Your task
Drop the pictures and repeat the remaining data exactly.

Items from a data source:
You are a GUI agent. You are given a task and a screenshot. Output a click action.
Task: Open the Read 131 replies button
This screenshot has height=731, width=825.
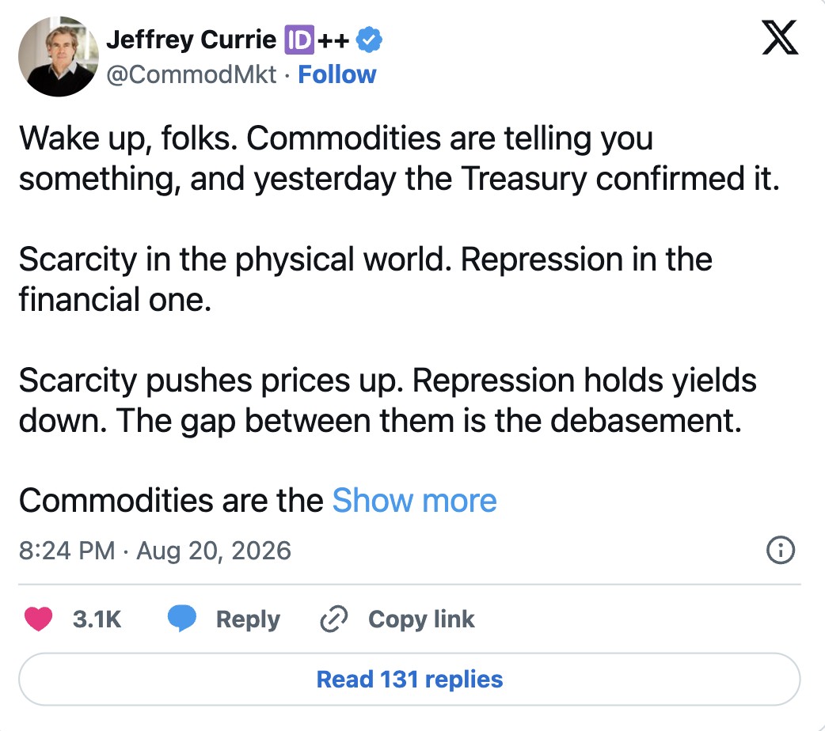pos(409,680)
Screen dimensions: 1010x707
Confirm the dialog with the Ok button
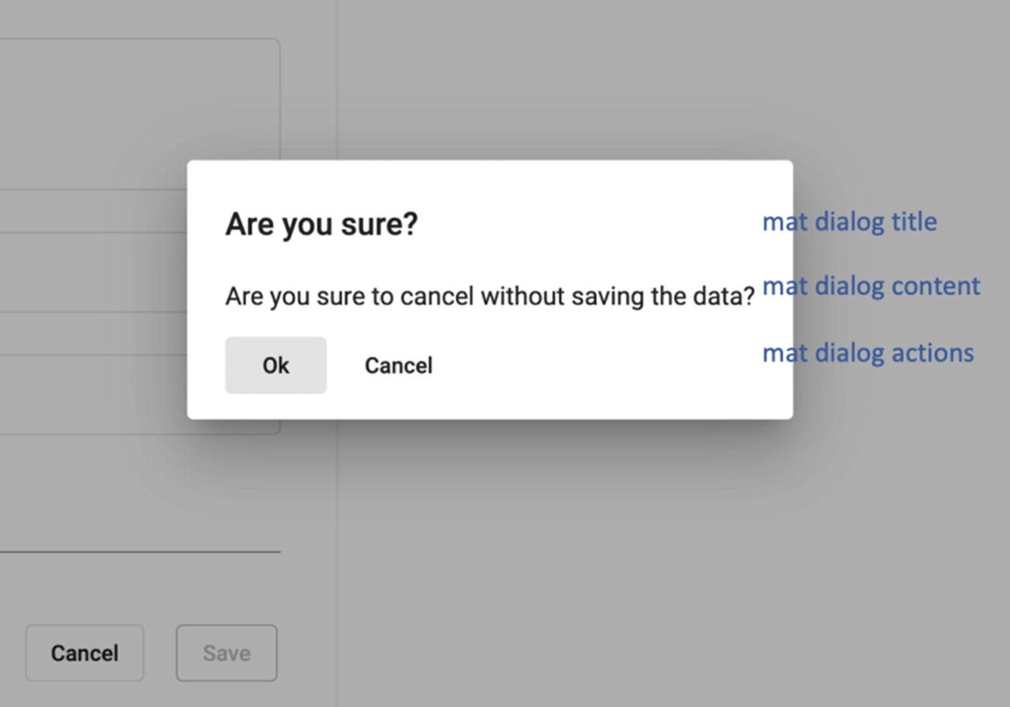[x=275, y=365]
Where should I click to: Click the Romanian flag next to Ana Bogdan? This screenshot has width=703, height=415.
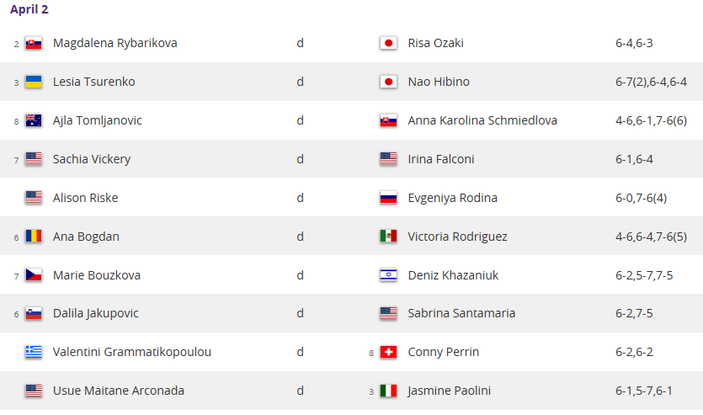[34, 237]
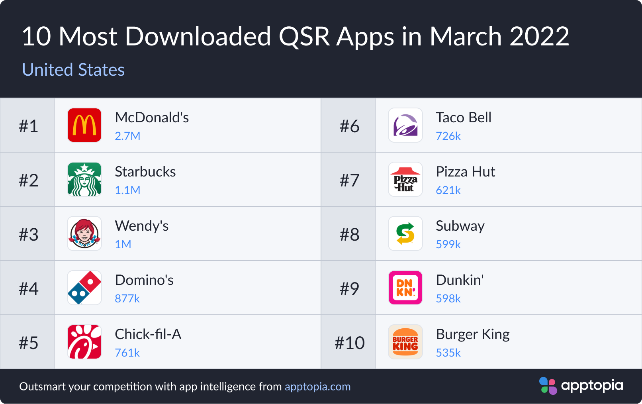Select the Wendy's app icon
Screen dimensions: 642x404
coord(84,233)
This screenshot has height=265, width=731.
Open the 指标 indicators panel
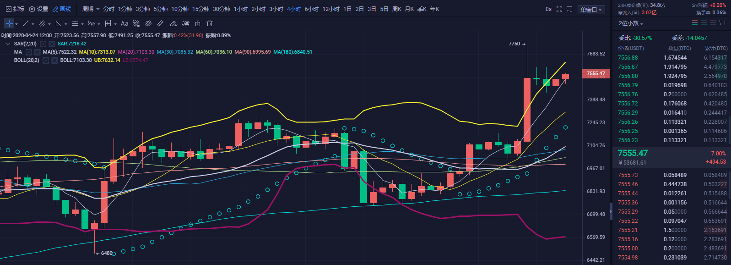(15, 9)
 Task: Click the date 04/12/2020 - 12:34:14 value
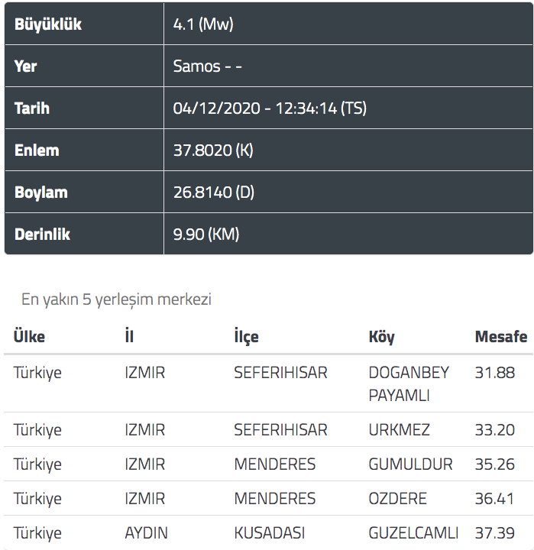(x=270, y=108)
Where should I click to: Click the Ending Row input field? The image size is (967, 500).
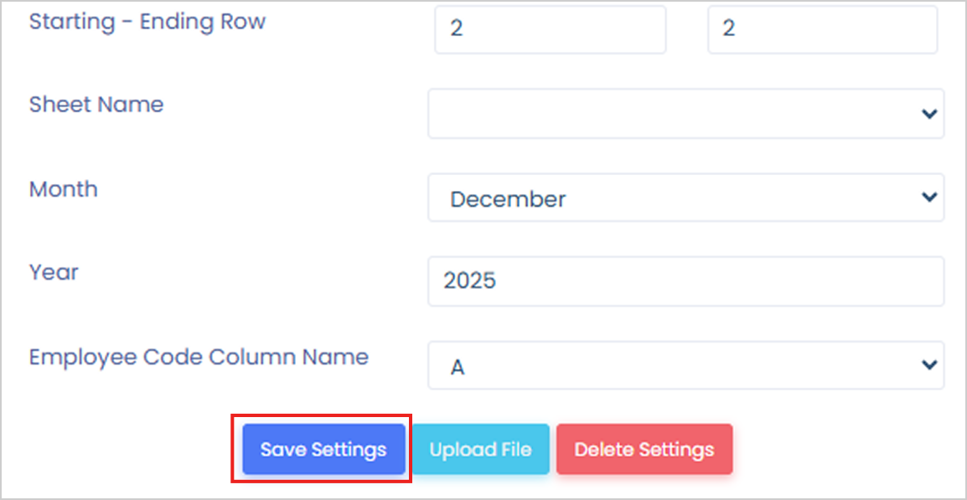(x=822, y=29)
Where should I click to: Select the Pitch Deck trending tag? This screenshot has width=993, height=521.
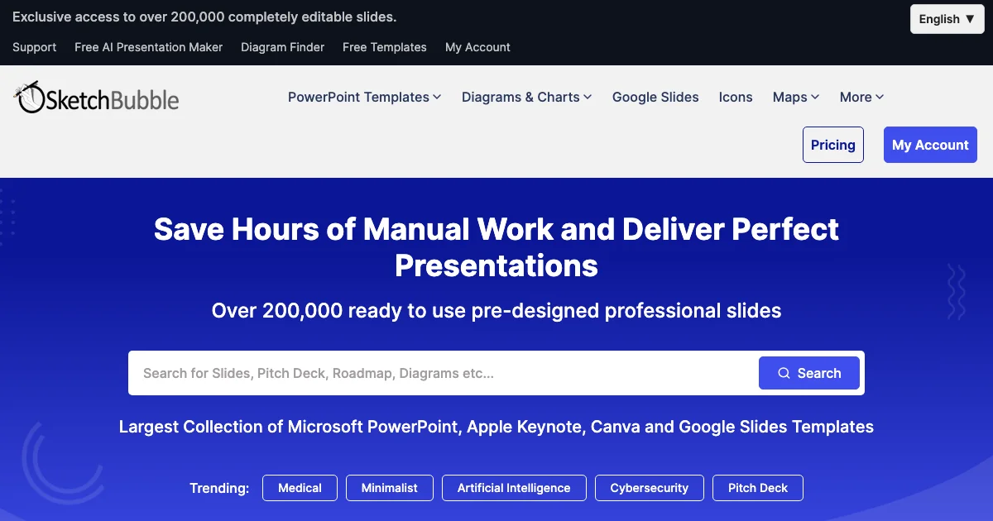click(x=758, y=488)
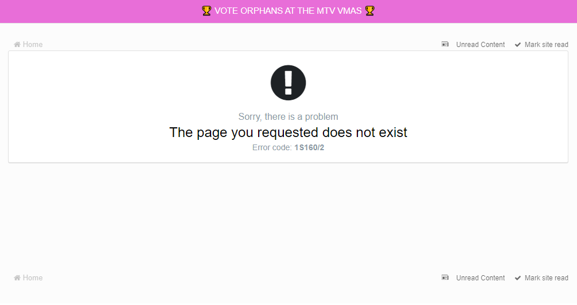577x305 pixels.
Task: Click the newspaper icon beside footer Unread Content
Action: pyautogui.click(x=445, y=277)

Reply
You are a GUI agent. You are given a task and a screenshot. Output a click action.
Task: Open the Read 131 replies button
This screenshot has height=731, width=825.
pos(409,680)
Screen dimensions: 1010x707
Confirm the dialog with the Ok button
[x=275, y=365]
Where should I click to: Click the Romanian flag next to Ana Bogdan? This screenshot has width=703, height=415.
[34, 237]
Select the Wendy's app icon
Screen dimensions: 642x404
coord(84,233)
This screenshot has height=265, width=731.
Open the 指标 indicators panel
(15, 9)
 Task: Click the date 04/12/2020 - 12:34:14 value
(x=270, y=108)
Where should I click to: Click the Ending Row input field? The image size is (967, 500).
(x=822, y=29)
Where should I click to: Select the Pitch Deck trending tag? This screenshot has width=993, height=521.
click(x=758, y=488)
577x305 pixels.
Task: Click the newspaper icon beside footer Unread Content
Action: pyautogui.click(x=445, y=277)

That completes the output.